如何优化从具有数百万行的多个表中进行选择

发布于 2024-10-03 11:22:30 字数 1888 浏览 2 评论 0原文

有以下表 (Oracle 10g):

catalog (
  id NUMBER PRIMARY KEY,
  name VARCHAR2(255),
  owner NUMBER,
  root NUMBER REFERENCES catalog(id)
  ...
)
university (
  id NUMBER PRIMARY KEY,
  ...
)
securitygroup (
  id NUMBER PRIMARY KEY
  ...
)
catalog_securitygroup (
  catalog REFERENCES catalog(id),
  securitygroup REFERENCES securitygroup(id)
)
catalog_university (
  catalog REFERENCES catalog(id),
  university REFERENCES university(id)
)

目录:500 000 行,catalog_university:500 000,catalog_securitygroup:1 500 000。

我需要从具有按当前大学和当前安全组名称排序的指定根的目录中选择任意 50 行。有一个查询:

SELECT ccc.* FROM (
  SELECT cc.*, ROWNUM AS n FROM (
      SELECT c.id, c.name, c.owner
        FROM catalog c, catalog_securitygroup cs, catalog_university cu
        WHERE c.root = 100
          AND cs.catalog = c.id
          AND cs.securitygroup = 200
          AND cu.catalog = c.id
          AND cu.university = 300
        ORDER BY name
    ) cc 
) ccc WHERE ccc.n > 0 AND ccc.n <= 50;

Where 100 - 一些目录,200 - 一些安全组,300 - 一些大学。此查询在 3 分钟内返回约 170 000 行中的 50 行。

但下一个查询会在 2 秒内返回此行:

SELECT ccc.* FROM (
  SELECT cc.*, ROWNUM AS n FROM (
      SELECT c.id, c.name, c.owner
        FROM catalog c
        WHERE c.root = 100
        ORDER BY name
    ) cc 
) ccc WHERE ccc.n > 0 AND ccc.n <= 50;

我构建下一个索引:(catalog.id、catalog.name、catalog.owner)、(catalog_securitygroup.catalog、catalog_securitygroup.index)、(catalog_university.catalog、catalog_university.university)。
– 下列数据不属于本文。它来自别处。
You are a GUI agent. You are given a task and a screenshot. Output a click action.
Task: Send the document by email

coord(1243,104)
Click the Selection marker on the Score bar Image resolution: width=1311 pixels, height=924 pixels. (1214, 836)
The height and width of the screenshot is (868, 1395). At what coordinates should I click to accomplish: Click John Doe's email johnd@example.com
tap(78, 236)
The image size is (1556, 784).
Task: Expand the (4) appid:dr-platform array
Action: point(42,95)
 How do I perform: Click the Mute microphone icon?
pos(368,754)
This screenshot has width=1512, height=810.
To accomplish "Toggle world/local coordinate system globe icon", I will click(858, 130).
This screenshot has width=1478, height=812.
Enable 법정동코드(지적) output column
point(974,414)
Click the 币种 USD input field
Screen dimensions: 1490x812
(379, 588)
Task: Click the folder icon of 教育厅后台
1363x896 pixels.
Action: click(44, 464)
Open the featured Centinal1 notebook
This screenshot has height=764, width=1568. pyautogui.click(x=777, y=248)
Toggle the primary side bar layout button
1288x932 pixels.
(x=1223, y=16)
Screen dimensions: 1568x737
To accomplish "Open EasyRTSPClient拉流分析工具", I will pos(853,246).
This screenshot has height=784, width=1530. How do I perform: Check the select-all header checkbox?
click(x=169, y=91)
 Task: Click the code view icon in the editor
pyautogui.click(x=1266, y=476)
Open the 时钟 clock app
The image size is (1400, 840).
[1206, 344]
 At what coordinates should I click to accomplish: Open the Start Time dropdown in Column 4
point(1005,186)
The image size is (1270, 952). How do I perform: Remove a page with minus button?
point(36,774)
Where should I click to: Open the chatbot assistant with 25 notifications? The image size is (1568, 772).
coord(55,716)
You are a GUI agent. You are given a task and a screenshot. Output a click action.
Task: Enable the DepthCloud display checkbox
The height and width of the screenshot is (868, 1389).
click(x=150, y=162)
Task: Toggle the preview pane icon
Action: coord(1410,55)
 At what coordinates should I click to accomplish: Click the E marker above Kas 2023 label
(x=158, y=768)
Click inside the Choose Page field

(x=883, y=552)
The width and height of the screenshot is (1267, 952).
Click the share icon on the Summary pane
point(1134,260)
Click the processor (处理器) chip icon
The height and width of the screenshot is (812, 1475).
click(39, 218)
计划第一个查询(使用 PLSQL Developer):

http://habreffect.ru/66c/f25faa5f8/plan2 .jpg

第二个查询的计划:

http://habreffect.ru/f91/86e780cc7/ plan1.jpg

有哪些方法可以优化我的查询?

Have the following tables (Oracle 10g):

catalog (
  id NUMBER PRIMARY KEY,
  name VARCHAR2(255),
  owner NUMBER,
  root NUMBER REFERENCES catalog(id)
  ...
)
university (
  id NUMBER PRIMARY KEY,
  ...
)
securitygroup (
  id NUMBER PRIMARY KEY
  ...
)
catalog_securitygroup (
  catalog REFERENCES catalog(id),
  securitygroup REFERENCES securitygroup(id)
)
catalog_university (
  catalog REFERENCES catalog(id),
  university REFERENCES university(id)
)

Catalog: 500 000 rows, catalog_university: 500 000, catalog_securitygroup: 1 500 000.

I need to select any 50 rows from catalog with specified root ordered by name for current university and current securitygroup. There is a query:

SELECT ccc.* FROM (
  SELECT cc.*, ROWNUM AS n FROM (
      SELECT c.id, c.name, c.owner
        FROM catalog c, catalog_securitygroup cs, catalog_university cu
        WHERE c.root = 100
          AND cs.catalog = c.id
          AND cs.securitygroup = 200
          AND cu.catalog = c.id
          AND cu.university = 300
        ORDER BY name
    ) cc 
) ccc WHERE ccc.n > 0 AND ccc.n <= 50;

Where 100 - some catalog, 200 - some securitygroup, 300 - some university. This query return 50 rows from ~ 170 000 in 3 minutes.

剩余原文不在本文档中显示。